» PROBLEM DESCRIPTION
Copy out the material word for word, beginning at the line that contains "Where should I click to: Toggle" and stopping after the line that contains "click(x=300, y=260)".

Records of text and element pointing
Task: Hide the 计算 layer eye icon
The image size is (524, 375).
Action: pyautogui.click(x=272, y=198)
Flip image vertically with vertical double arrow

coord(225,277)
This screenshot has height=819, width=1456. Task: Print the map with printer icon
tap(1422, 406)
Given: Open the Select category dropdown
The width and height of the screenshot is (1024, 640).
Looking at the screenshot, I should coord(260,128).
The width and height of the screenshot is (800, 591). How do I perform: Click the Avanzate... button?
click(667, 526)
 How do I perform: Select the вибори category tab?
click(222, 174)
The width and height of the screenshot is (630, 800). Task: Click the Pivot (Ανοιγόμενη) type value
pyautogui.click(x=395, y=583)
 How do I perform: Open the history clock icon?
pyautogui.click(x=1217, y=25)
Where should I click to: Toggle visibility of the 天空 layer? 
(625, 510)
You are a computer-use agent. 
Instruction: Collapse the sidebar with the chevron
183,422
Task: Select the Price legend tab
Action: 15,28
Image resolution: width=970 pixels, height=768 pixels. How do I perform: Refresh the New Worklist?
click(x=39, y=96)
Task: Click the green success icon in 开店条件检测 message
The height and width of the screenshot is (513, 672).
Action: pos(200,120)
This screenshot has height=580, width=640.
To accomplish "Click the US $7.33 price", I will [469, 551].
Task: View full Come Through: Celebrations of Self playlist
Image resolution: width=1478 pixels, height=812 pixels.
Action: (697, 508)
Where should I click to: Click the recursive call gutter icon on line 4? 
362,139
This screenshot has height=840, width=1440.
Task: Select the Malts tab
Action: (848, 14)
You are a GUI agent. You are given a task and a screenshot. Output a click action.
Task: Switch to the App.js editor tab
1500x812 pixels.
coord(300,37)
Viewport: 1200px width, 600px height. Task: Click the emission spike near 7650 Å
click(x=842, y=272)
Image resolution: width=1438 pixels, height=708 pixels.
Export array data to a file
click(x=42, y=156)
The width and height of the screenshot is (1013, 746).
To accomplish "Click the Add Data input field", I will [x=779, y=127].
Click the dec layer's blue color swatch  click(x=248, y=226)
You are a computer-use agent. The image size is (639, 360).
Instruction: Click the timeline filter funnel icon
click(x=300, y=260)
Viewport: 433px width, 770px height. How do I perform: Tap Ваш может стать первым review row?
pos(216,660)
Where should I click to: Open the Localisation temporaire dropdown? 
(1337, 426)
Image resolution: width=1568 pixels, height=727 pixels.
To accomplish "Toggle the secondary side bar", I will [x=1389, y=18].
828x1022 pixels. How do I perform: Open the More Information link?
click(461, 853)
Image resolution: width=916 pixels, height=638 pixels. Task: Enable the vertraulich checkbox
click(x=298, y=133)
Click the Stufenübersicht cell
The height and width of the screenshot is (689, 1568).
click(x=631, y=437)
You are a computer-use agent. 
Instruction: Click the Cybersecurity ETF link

» TASK ANSWER
Where should I click to: Toggle visibility of the 天空 layer? 
(625, 510)
You are a computer-use agent. 
Instruction: Collapse the sidebar with the chevron
183,422
Task: Select the Price legend tab
Action: 15,28
Image resolution: width=970 pixels, height=768 pixels. How do I perform: Refresh the New Worklist?
click(x=39, y=96)
Task: Click the green success icon in 开店条件检测 message
The height and width of the screenshot is (513, 672).
Action: pos(200,120)
This screenshot has height=580, width=640.
To accomplish "Click the US $7.33 price", I will [469, 551].
Task: View full Come Through: Celebrations of Self playlist
Image resolution: width=1478 pixels, height=812 pixels.
Action: (697, 508)
Where should I click to: Click the recursive call gutter icon on line 4? 
362,139
This screenshot has height=840, width=1440.
Task: Select the Malts tab
Action: (848, 14)
You are a GUI agent. You are given a task and a screenshot. Output a click action.
Task: Switch to the App.js editor tab
1500x812 pixels.
coord(300,37)
Viewport: 1200px width, 600px height. Task: Click the emission spike near 7650 Å
click(x=842, y=272)
Image resolution: width=1438 pixels, height=708 pixels.
Export array data to a file
click(x=42, y=156)
The width and height of the screenshot is (1013, 746).
To accomplish "Click the Add Data input field", I will [x=779, y=127].
Click the dec layer's blue color swatch  click(x=248, y=226)
You are a computer-use agent. The image size is (639, 360).
Instruction: Click the timeline filter funnel icon
click(x=300, y=260)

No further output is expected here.